Virtual worlds are considered immersive environments, and as such, it’s not unexpected that the element of social presence plays a rather important role. Virtual worlds have an advantage over traditional forms of distance learning in this area, since the avatar is represented by many of the familiar visual and social cues humans are used to. In Aragon (2003), social presence is defined as the “degree of salience of the other person in the interaction and the consequent salience of the interpersonal relationships” (p. 59). Immediacy, or the “measure of psychological distance that a communicator puts between himself or herself and the object of his/her communication,” can be conveyed by physical proximity formality of dress, physical proximity, facial expressions, and other nonverbal cues, as well as verbal (p. 59). This can apply directly to virtual worlds, since players are given control of all these social conveyances, and it is important because it lends to the immersion of the game.

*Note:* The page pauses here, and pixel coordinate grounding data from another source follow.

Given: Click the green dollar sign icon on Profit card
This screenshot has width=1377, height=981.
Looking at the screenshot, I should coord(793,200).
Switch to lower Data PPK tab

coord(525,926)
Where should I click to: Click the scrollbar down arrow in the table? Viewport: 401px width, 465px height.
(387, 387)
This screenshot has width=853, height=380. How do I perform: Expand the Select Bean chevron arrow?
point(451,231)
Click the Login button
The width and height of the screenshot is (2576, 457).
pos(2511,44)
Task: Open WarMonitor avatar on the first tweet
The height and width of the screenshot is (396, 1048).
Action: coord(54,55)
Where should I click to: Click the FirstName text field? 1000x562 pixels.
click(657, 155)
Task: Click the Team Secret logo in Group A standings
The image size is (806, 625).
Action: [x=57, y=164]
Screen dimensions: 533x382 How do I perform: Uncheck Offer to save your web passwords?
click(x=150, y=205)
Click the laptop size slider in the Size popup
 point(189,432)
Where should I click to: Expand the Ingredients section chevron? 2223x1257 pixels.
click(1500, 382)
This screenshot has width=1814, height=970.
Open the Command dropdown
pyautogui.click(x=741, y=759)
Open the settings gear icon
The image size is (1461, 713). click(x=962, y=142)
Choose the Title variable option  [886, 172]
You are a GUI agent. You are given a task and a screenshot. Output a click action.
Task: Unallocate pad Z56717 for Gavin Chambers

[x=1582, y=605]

What’s interesting, however, is that some research suggests the human interface control is not as relevant as one might think. A study in Aymerich-Franch (2010) revealed that participants who played a game by using their whole body did not experience any significant difference in presence or emotions than participants who played with a joystick. This implies that body-dependent systems such as the Wii and Kinect may not necessarily be more “immersive” to players, if we define immersion as a combination of social presence and emotions, and that we should look to other attributes when determining what makes one game more immersive than another. I would suggest that we should look more at the content of the virtual environment itself, than the human interface used to connect to it.
In another article by Lin (2010), an exploration of gender differences on game enjoyment is examined, as well as personal identification with the character. I feel this article misses the point, particularly when it claims that players are more likely to enjoy a game when the character they are playing is “morally justified” in the story or plot. In other words, a hero fighting for some sort of moral good. This seems logical, until one realizes that some of the top selling games like Grand Theft Auto don’t fit this mold, though one could argue that much of the villainous violence in these games follow a storyline causing the player to sympathize with the character. The genius of games like World of Warcraft is that both sides have sympathetic characters and heroes, and reasons for engaging the rival. The article sidesteps this issue by admitting that yes, some players are the opposite — even a significant number — and attempts to explain why. It seems self-contradictory.
I’ve been sporadically on Second Life since 2005, though only started taking it seriously since 2010, taking time to identify important locations, learn some scripting, and so on. I figured this was all worthy of a “rebirth” so I ditched my old character and created a new one. I think Second Life profiles are an important, yet perhaps underused element of social presence in a virtual world. They can serve to tie the avatar to a real user behind the screen.
People are a lot more prone to do things in Second Life they wouldn’t normally do in person. This is really nothing new, and applies to virtually all communication on the Internet. I think there is a degree of accountability that comes into play and prevents some severely offensive behavior when avatars are specifically identified with real people, but when there is full anonymity, it is rather chaotic and anarchic.
Aragon, S. R. (2003). Creating social presence in online environments. New Directions for Adult and Continuing Education, 2003(100), 57-68.
Aymerich-Franch, L. (2010). Presence and emotions in playing a group game in a virtual environment: The influence of body participation. Cyberpsychology, Behavior, and Social Networking, 13(6), 649-654.
Lin, S. (2010). Gender differences and the effect of contextual features on game enjoyment and responses. Cyberpsychology, Behavior and Social Networking, 13(5), 533-537.